What is VMware vSAN Caching Tier?

VMware vSAN as an Hyperconverged infrastructure solution (HCI) has some basic building blocks. One of them is a vSAN Disk group which was detailed in one of our previous posts. As this technology is still very young and many folks seek an information, I thought that it is a good idea to explain this. So today, we'll further develop vSAN disk group capability and we'll focus and answer some question on What is VMware vSAN Caching Tier?

Each host part of a vSAN cluster participates with local storage ( or direct attached storage (DAS) if you like) and this storage is pooled together to form a single datastore visible to all the hosts within the cluster. The datastore is called vSAN datastore.

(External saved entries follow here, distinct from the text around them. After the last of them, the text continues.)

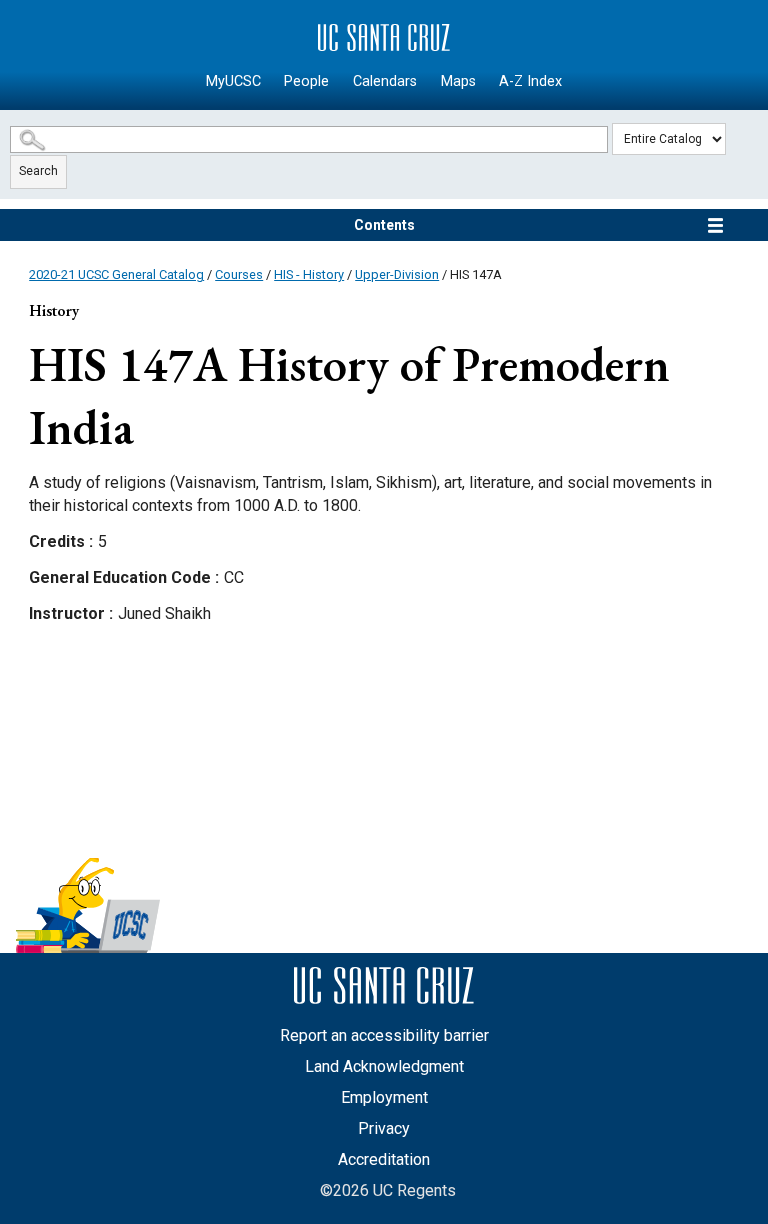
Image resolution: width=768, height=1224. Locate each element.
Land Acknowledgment (384, 1066)
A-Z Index (530, 81)
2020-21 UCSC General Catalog (116, 274)
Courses (239, 274)
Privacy (384, 1128)
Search (38, 171)
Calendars (385, 81)
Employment (384, 1097)
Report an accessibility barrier (384, 1035)
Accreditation (384, 1159)
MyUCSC (233, 81)
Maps (458, 81)
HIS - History (309, 274)
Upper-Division (397, 274)
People (306, 81)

The limit of a vSAN cluster is 64 hosts which is also a limit of VMware cluster in general. Each node (each host) is connected to the vSAN datastore, which is spanned across the whole cluster. vSAN provides storage to running VMs but can be configured to provide iSCSI to the outside world, to other servers not part of the cluster.

vSAN caching is one of the key elements of the infrastructure and usage of highly endurant SSD devices, which are part of vSAN HCL, are recommended. Those devices are absorbing all reads and writes from the workloads running within the infrastructure to deliver an excellent performance which increases linear way when new nodes are added to the cluster.

What is VMware vSAN Caching Tier?

Each host participating in vSAN cluster, has one device which is used for caching tier, and one or more devices which are used for capacity tier (up to 7 disks/SSDs). The caching device, which can be SATA/SAS SSD or PCIe nvme device, but also other devices, such as Memory Channel Storage from Diablo Technologies.

vSAN caching tier is not a place where one can save anything. The bits are stored in the caching tier as the caching tier only has “hot” data. When the data becomes “cold”, they are de-staged and saved to the capacity tier.

And vice versa, when there is a cache miss, the datas are pulled to became hot again, and live in the cache tier. The size of the set varies and depends of the workloads which are running.

Read Cache – used only in vSAN hybrid, and keeps a collection of recently read disk blocks. If there is a cache hit, the latency is minimal as the block can be fetched from SSD instead from disk.

Write Cache – used on hybrid and also on All-Flash configurations. It's used as a write buffer. It improves performance. The cache is also copied elsewhere within the cluster so there is at least one additional copy of the VMs data.

Interesting fact:

Once a write is initiated by the application running inside of the Guest OS, the write is duplicated to the write cache on the hosts which contain replica copies of the storage objects. This means that in the event of a host failure, we also have a copy of the in-cache data and no data loss will happen to the data; the virtual machine will simply reuse the replicated copy of the cache as well as the replicated capacity data.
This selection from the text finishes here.